Spot the Health and Safety hazards: Keystone set 1910s.
We’d built the set of a hotel lobby, which was to supposed to provide a springboard to a whole bundle of laughs. Unfortunately, for once Mack and I dried up, and could not think of how to begin the film, the story of which was briefly sketched out on the back of an envelope. Charlie was around the lot dressed as a tramp, waiting to be taken to Venice to film ‘Kid Auto Races at Venice’. Mack grabbed the little limey, chucked him into the lobby, and told him to get funny. Charlie obliged, wearing the now famous tramp’s outfit, while he went through an old Music Hall routine. This lasted about a minute and a half. Then Henri Lehrman grabbed him, and the pair, plus a small company, set off for Venice. Mack turned to me and said
“Well, what do you think?”
My immediate thought was to say “He stinks” but it was clear Charlie knew his stuff, and, anyway, he’d received an ovation from the assembled company.

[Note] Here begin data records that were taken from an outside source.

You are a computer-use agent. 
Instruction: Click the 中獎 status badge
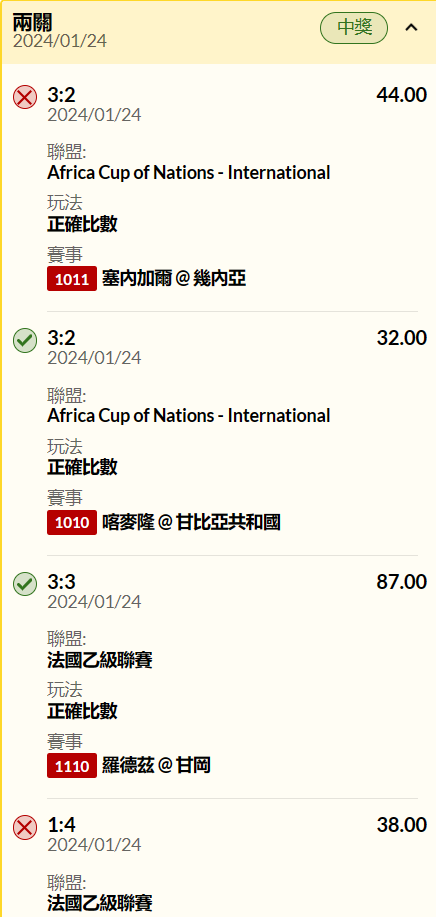tap(354, 27)
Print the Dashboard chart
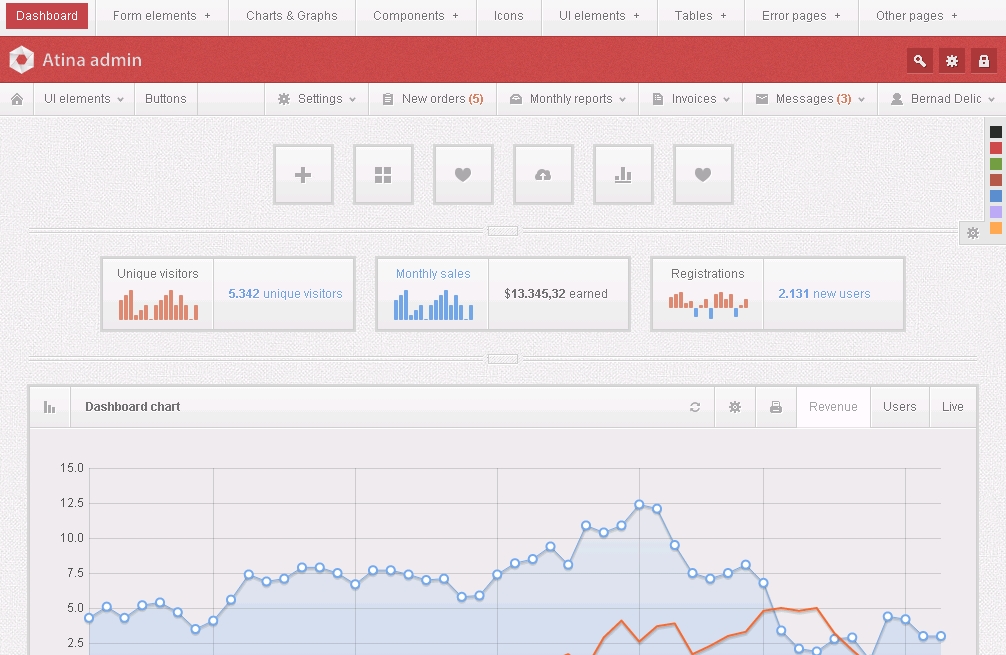 (775, 407)
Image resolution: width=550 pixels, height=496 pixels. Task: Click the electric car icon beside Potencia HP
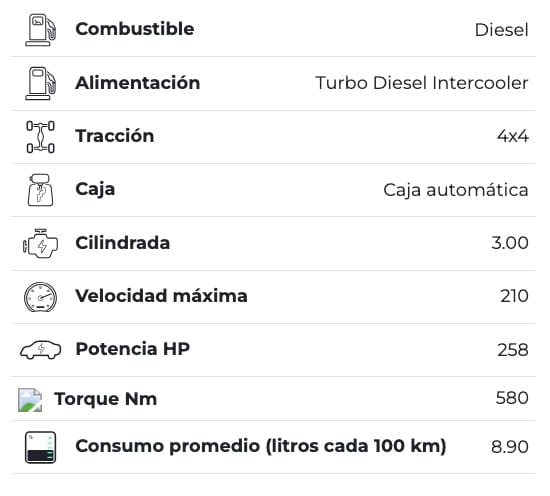coord(40,350)
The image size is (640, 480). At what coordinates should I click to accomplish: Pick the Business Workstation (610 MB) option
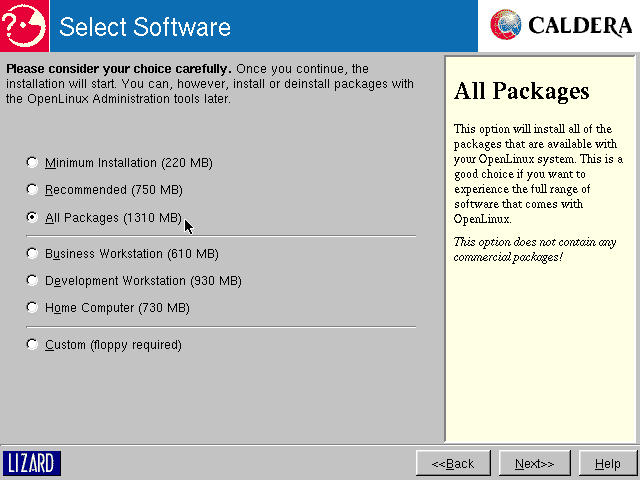33,254
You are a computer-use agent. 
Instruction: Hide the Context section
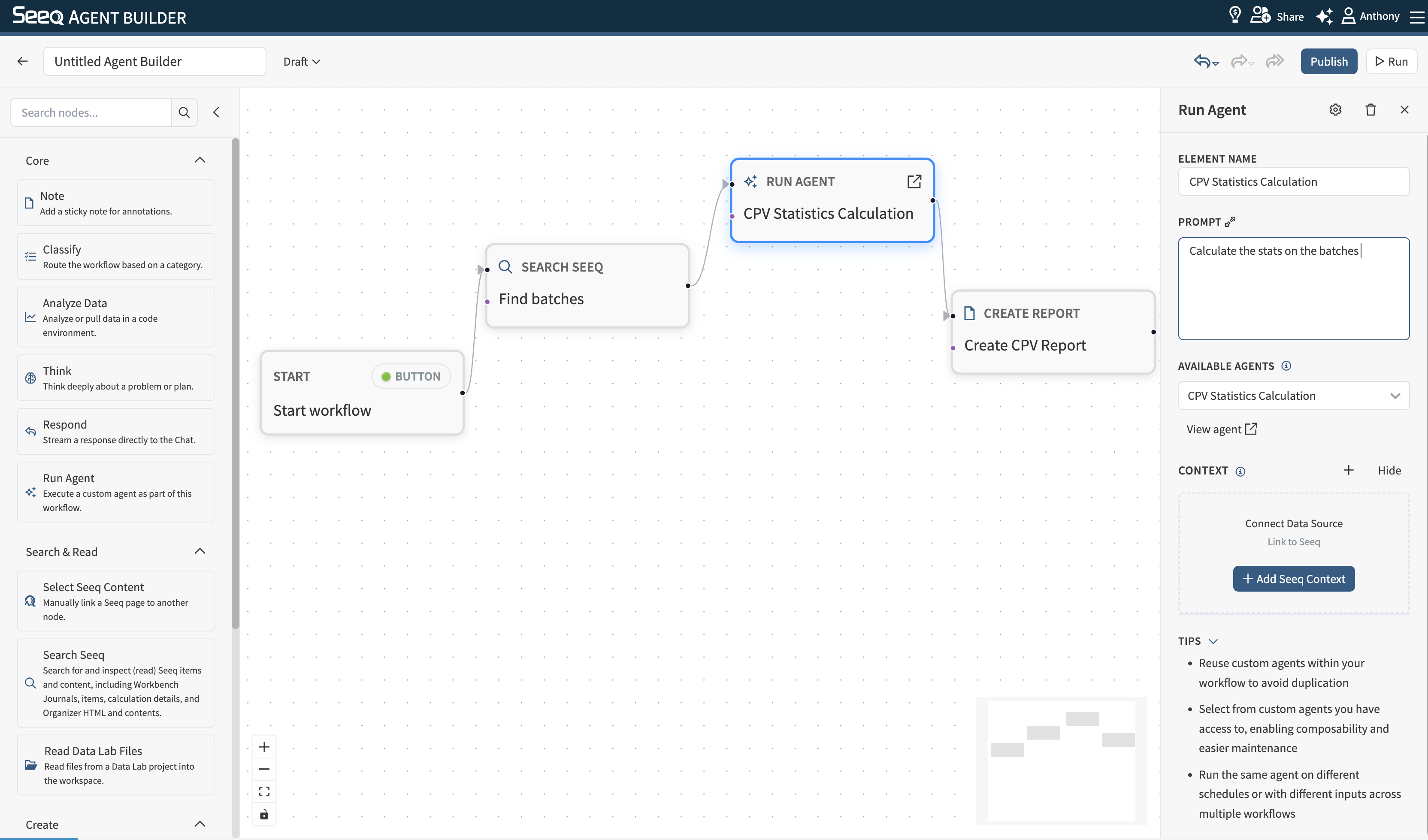click(x=1389, y=470)
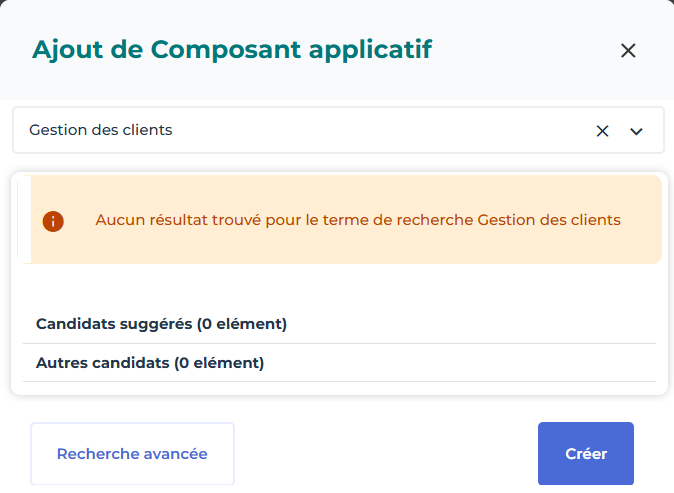
Task: Click the word "Ajout" in the dialog header
Action: (x=64, y=50)
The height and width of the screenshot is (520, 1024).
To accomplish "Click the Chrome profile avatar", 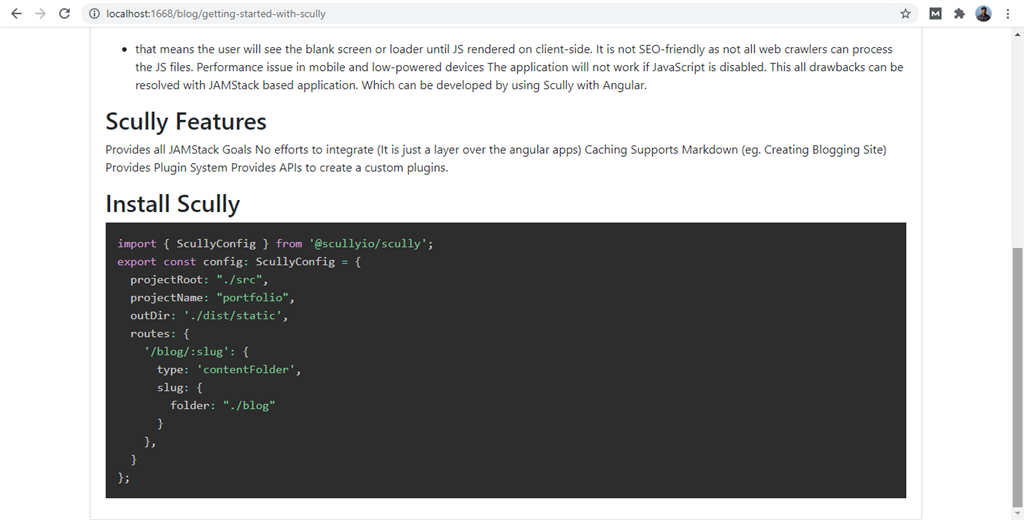I will point(983,14).
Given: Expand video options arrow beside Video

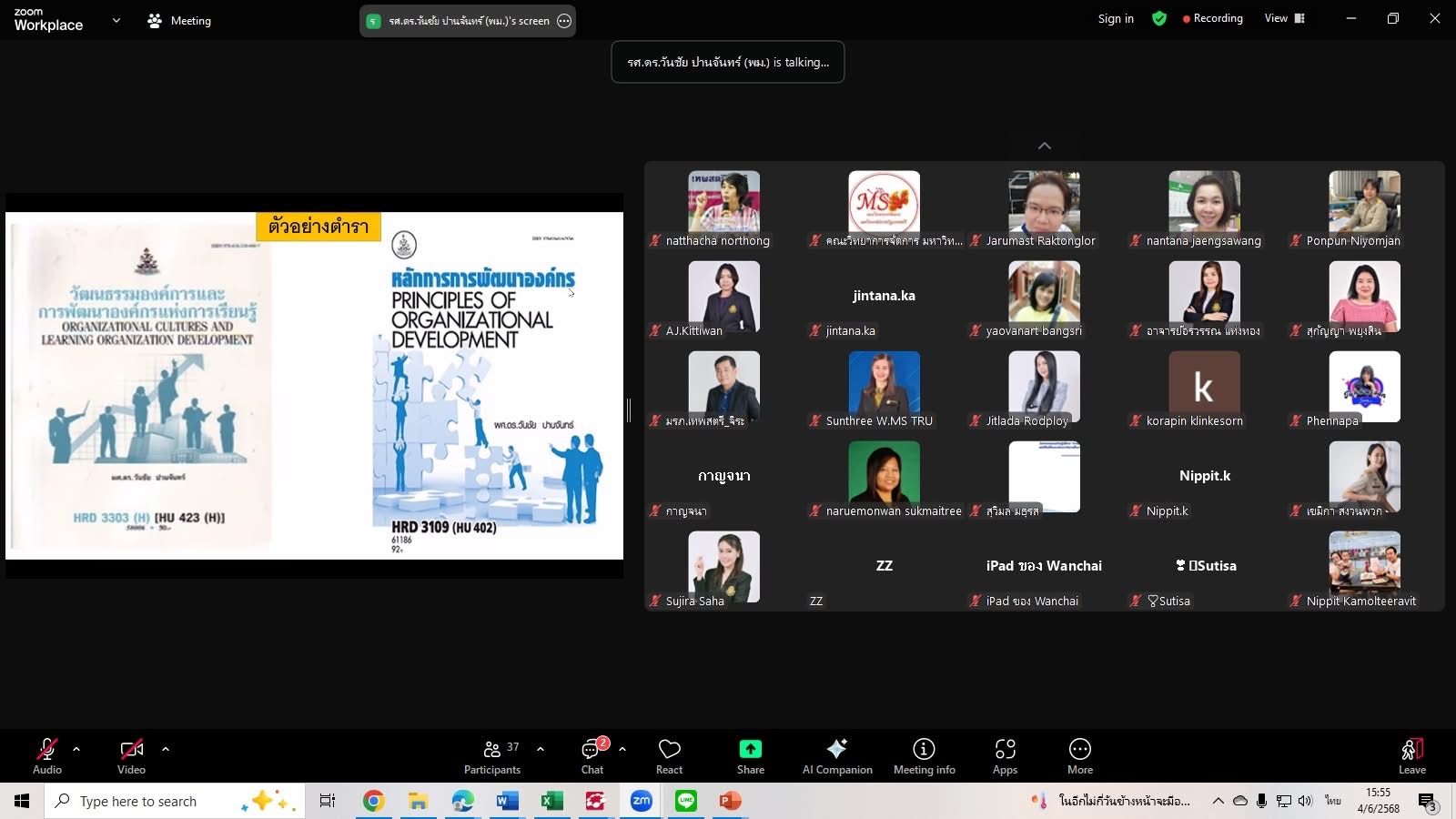Looking at the screenshot, I should 166,749.
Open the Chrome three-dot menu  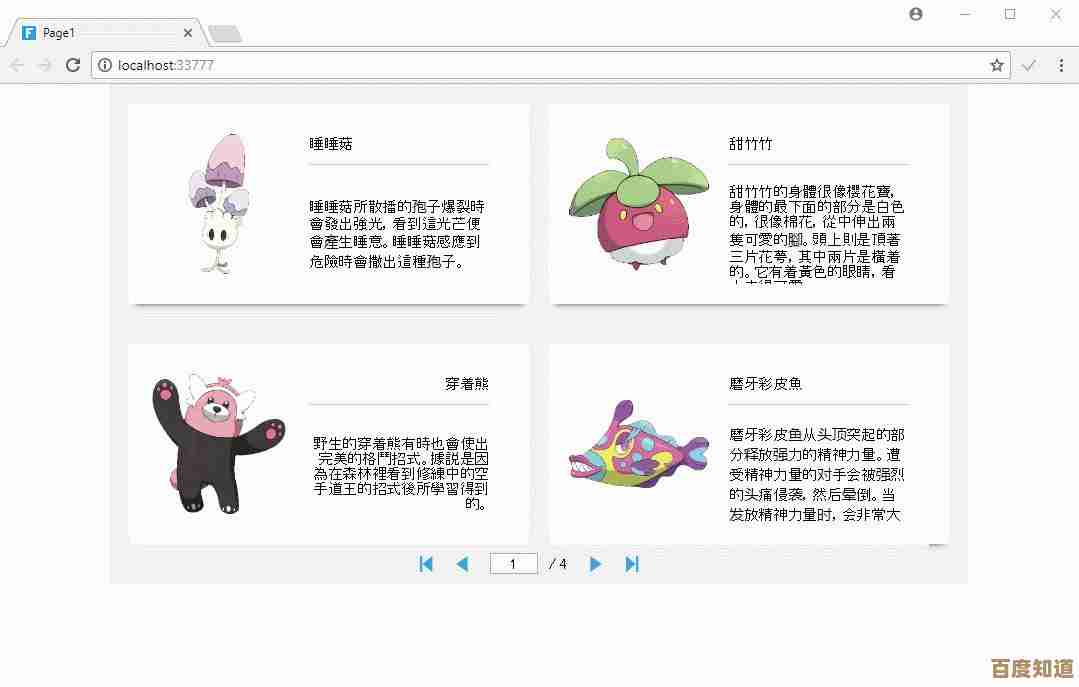(1061, 65)
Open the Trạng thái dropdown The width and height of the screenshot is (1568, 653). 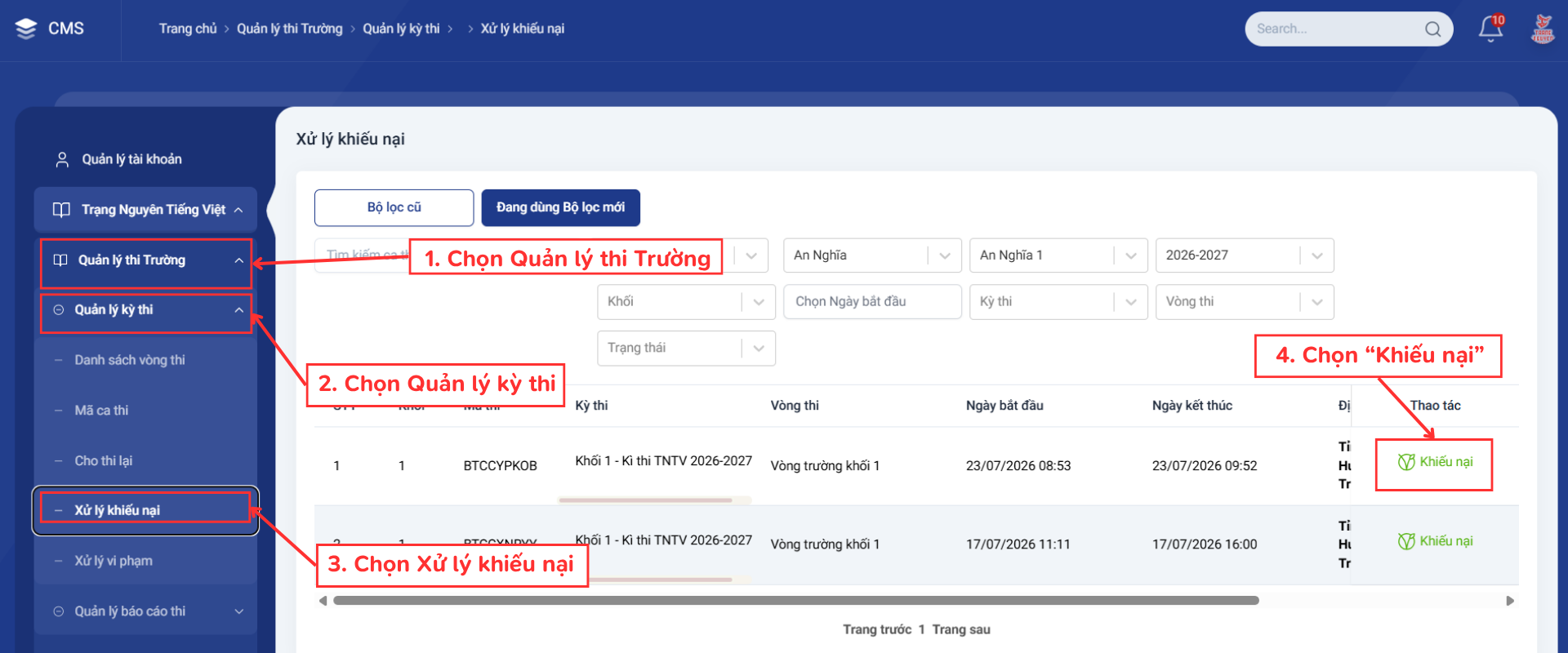[686, 349]
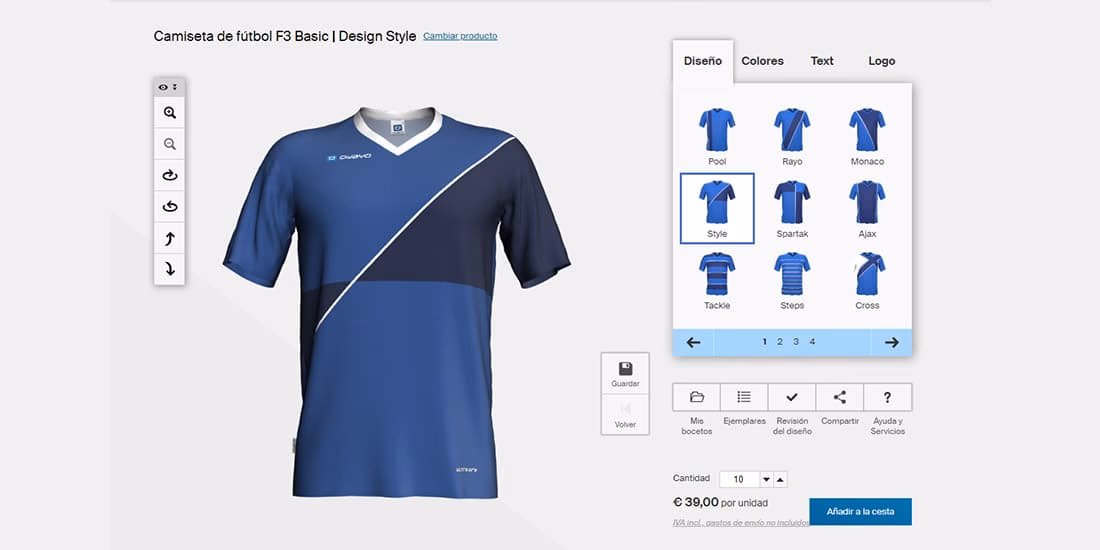Open the Ejemplares list icon
The width and height of the screenshot is (1100, 550).
(744, 397)
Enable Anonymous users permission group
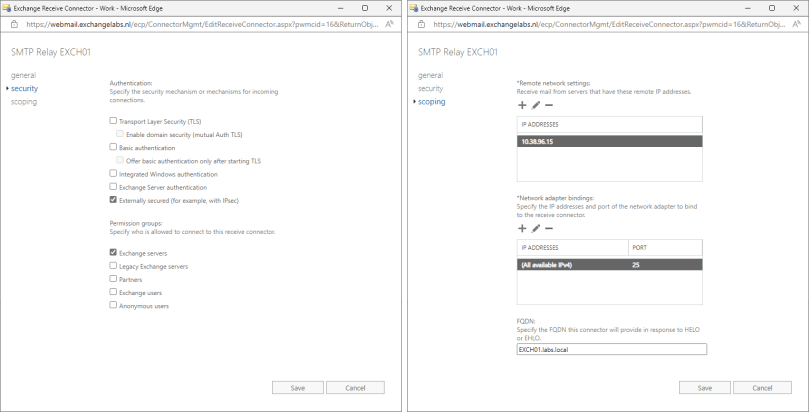This screenshot has width=810, height=412. (113, 305)
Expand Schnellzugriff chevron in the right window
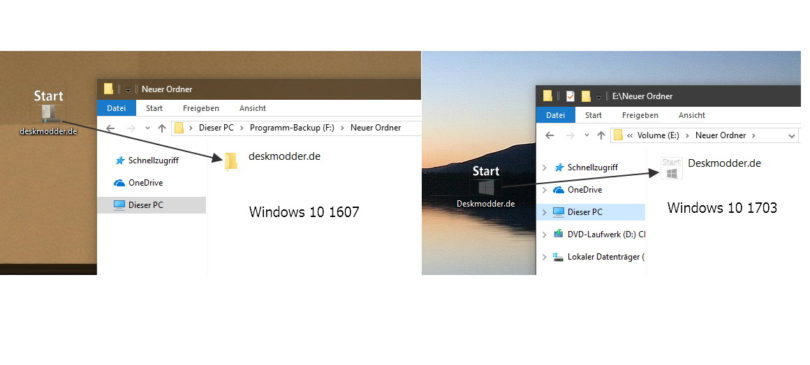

“I think he’ll do” I replied.
“Good” said Mack “I’m going to weave him into the plot.”
“What is the plot, Mack?” I asked.
“The plot is you’re staying at the hotel, and your boyfriend, Harry McCoy, visits, but finds you dressed for bed in another man’s room”.
“Oh no you don’t Mack Sennett” I said “My fans are family people, and they’d crucify me at the box office, if they saw me running around a hotel chasing after men, dressed in a flimsy nightie.”
“Don’t worry Mabe, you’ll be wearing pajamas, and it’ll be a very innocent scenario.”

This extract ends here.